From: Charlie Winckless (CharlieW@xxxxxxxxxxx)
Date: Fri Apr 27 2001 - 14:18:54 GMT-3
I used to work for VERIO. At that time they would not
router smaller than /19 on their backbone.
This may have changed.
> -----Original Message-----
> From: Murphy, Brennan [mailto:Brennan_Murphy@nai.com]
> Sent: Friday, April 27, 2001 10:46 AM
> To: 'Michelle T'; 'ccielab@groupstudy.com'
> Subject: RE: real world BGP question
>
>
> I guess that is my real question: what is the longest prefix that
> is exchanged among/between major carriers.
>
> The real world example here is what if you had 4 server farms
> answering
> to one DNS name: ftp.foo.com You have Round Robin DNS running
> round trip times to match a user with their nearest server farm....
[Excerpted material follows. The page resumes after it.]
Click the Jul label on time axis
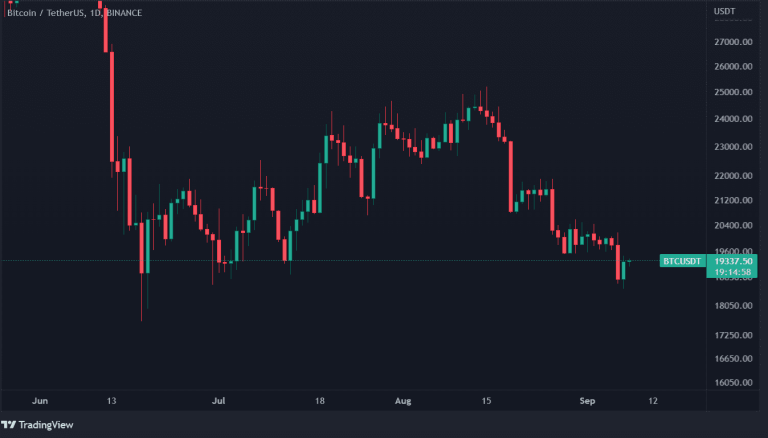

> so it sends back the closest/fastest IP. The question is, how
> big do those
> subnets for the server farms have to be in order to be maximally
> advertised throughout the internet?
>
> So, I've seen two answers in this thread /20-21 or /24. I wonder
> where I could find the real answer? Maybe Halabi has a link in the
> back of his book to an organization that maintains info such as
> this.
>
> Any more input is greatly appreciated. Thanks to all who have
> responded.
> I figured this question was a relavant BGP question relating
> our studies
> to an actual scenario.
>
>
>
> -----Original Message-----
> From: Michelle T [mailto:mtruman@mn.mediaone.net]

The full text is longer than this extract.